* BEGIN Dataset *
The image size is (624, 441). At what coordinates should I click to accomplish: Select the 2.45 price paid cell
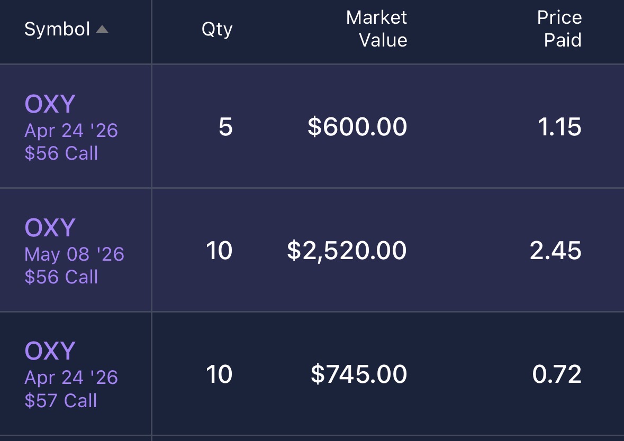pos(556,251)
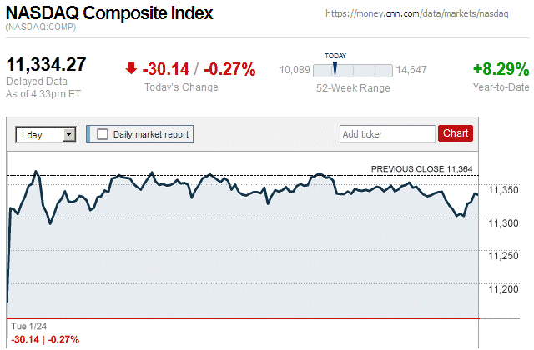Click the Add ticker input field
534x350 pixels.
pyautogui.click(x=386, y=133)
* END Dataset *
What to do =>
Output every one of the records above word for word, leaving out the pictures.

Answer to this problem =>
The image size is (624, 441). At what coordinates should I click to accomplish: Select the 2.45 price paid cell
pos(556,251)
Click the Add ticker input field
534x350 pixels.
pyautogui.click(x=386, y=133)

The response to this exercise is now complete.